Quote: What Iran gained from today's U.N. vote to sanction its regime The Obama administration is claiming a diplomatic triumph today with the U.N. Security Council’s passage of new sanctions against Iran. But the Iranian government of Mahmoud Ahmadinejad also has some reason for satisfaction. The resolution passed in New York, it can argue, is late, weak and more likely to ease than increase Iran’s diplomatic isolation.
It’s not hard to imagine the briefing an Iranian government spinner might be delivering in Tehran today. Consider, he might say, what President Obama once promised: that a refusal by Iran to begin serious negotiations about curbing its nuclear program would lead to “crippling” sanctions, beginning in the fall of 2009. During his presidential campaign, Obama even suggested that the sanctions would target Iran’s gasoline imports -- which many experts have described as the Achilles heel of its economy.
The sanctions approved today don’t touch Iran’s gasoline or its domestic energy sector. They will allow China to continue developing three large oil fields as well as oil refineries that will eliminate Iran’s need for gasoline imports. They will permit Russia to switch on the Busheir nuclear plant this summer. The Obama administration failed to obtain direct sanctions against Iran’s central bank or its state shipping line. And its ban on weapons sales contains a giant loophole: Russia will have the leeway to deliver an advanced anti-aircraft missile system, the S-300, which would be Iran’s best defense against an air attack on its nuclear installations by the United States or Israel.

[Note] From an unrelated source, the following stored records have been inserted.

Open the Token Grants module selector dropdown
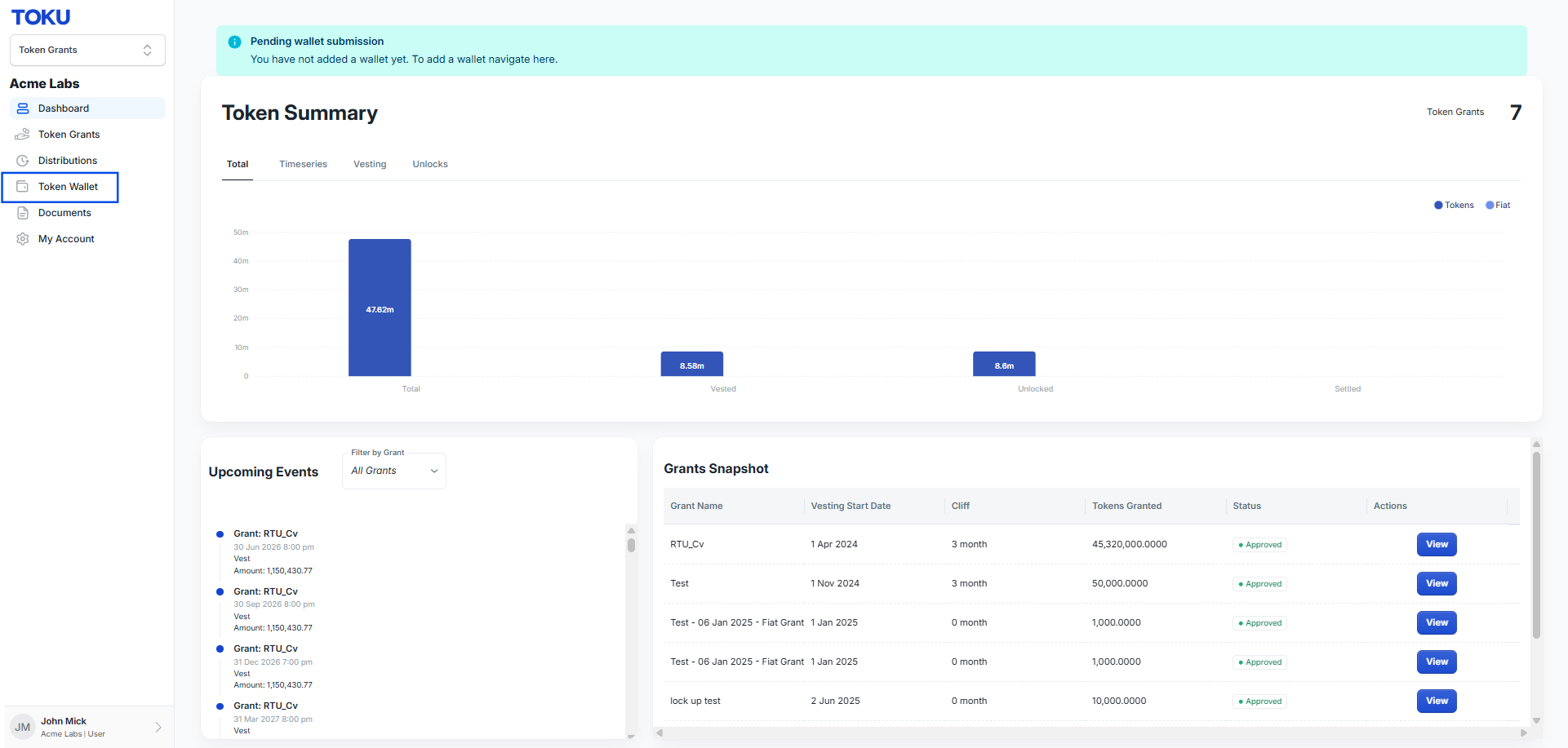This screenshot has width=1568, height=748. pyautogui.click(x=87, y=50)
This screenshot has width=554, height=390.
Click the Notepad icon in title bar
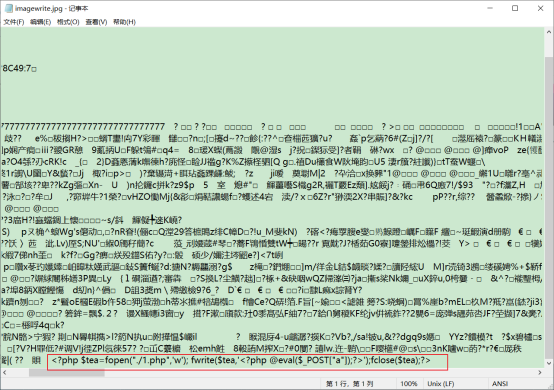tap(8, 8)
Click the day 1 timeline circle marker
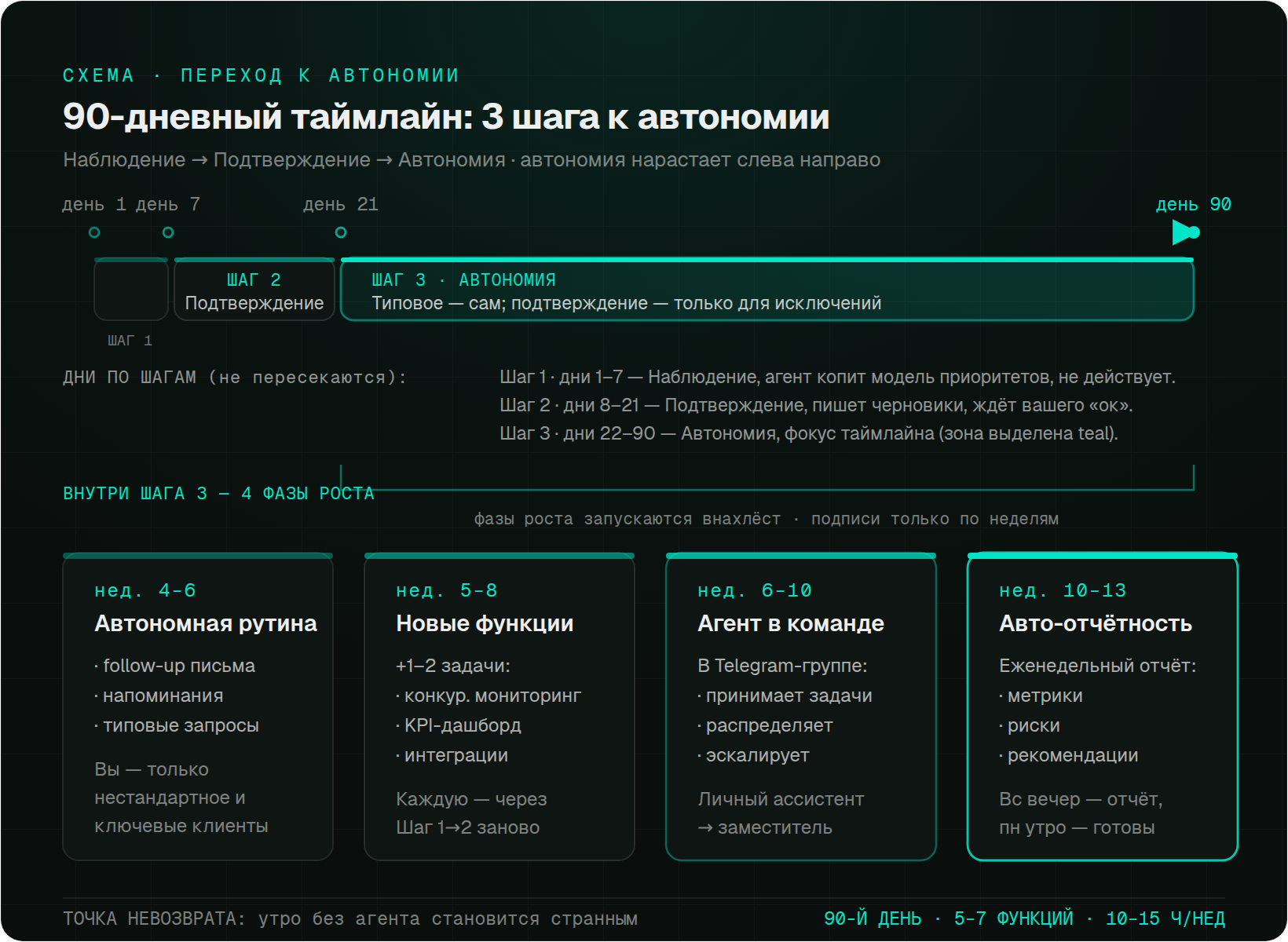The image size is (1288, 942). [94, 232]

By the way, Ahmadinejad’s spinner might add: the sanctions came six months later than the United States wanted. During that time Iran’s centrifuges have enriched more than 2,000 pounds of uranium, increasing a stockpile sufficient for one atomic bomb to one that could provide two with further enrichment. And the further enrichment has begun: Tehran has recently begun raising the enrichment level of part of its uranium from 3.5 percent to 20 percent -- still short of the 90 percent needed for weapons, but closer.